The proposed pay package would grant Musk 12 tranches of stock options tied to performance targets. These goals include reaching an $8.5 trillion market capitalization by 2035 and shipping 1 million Optimus humanoid robots.
This compensation plan replaces Musk’s 2018 pay deal. A Delaware court struck down that earlier package this year, finding it was improperly negotiated by directors who lacked full independence from Musk.
The new package would increase Musk’s ownership stake in Tesla from 13% to nearly 29%. Denholm told CNBC that voting influence matters more to Musk than the compensation itself.
Elon Musk has repeatedly stated he wants greater control over Tesla as it expands into robotics and artificial intelligence. He expressed concern about being removed from leadership while building what he called a “robot army.”
Proxy advisory firms ISS and Glass Lewis both recommended shareholders vote against the package. Musk responded by calling them “corporate terrorists” during Tesla’s earnings call last week.
Denholm’s letter described Musk’s leadership as critical to Tesla’s success. She warned that without proper incentives, the company could lose his “time, talent and vision.”

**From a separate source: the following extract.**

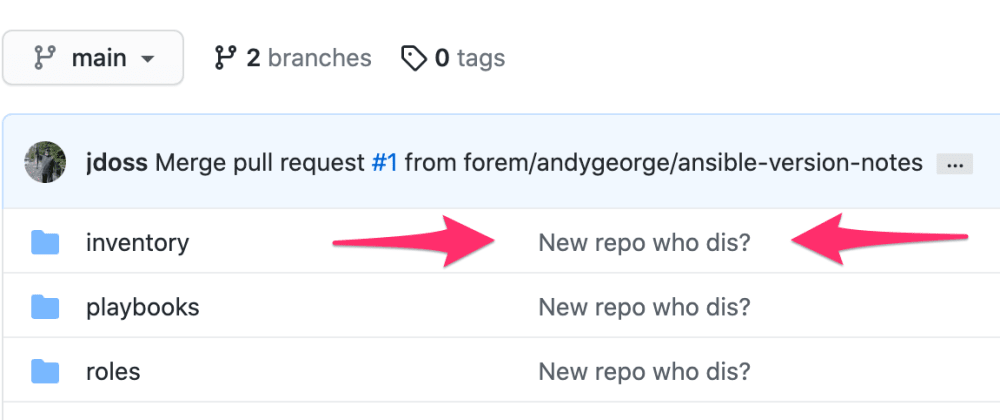The image size is (1000, 420).
Task: Open the playbooks folder
Action: pyautogui.click(x=143, y=307)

The board chair said failing to pass the compensation could cause Tesla to lose value as a transformative force in AI and robotics. She acknowledged Tesla could continue as just another car company but argued shareholders deserve more.
The letter also urged investors to re-elect three long-serving directors who have worked closely with Musk. Tesla’s board has faced years of scrutiny over its relationship with the CEO and questions about its independence.
The compensation plan requires Musk to meet specific milestones in autonomous driving technology. The targets span at least seven and a half years of continued leadership at Tesla.
Denholm framed the vote as essential for aligning Musk’s incentives with shareholder value and long-term growth. The November 6 meeting will determine whether shareholders accept the board’s argument about retaining their CEO.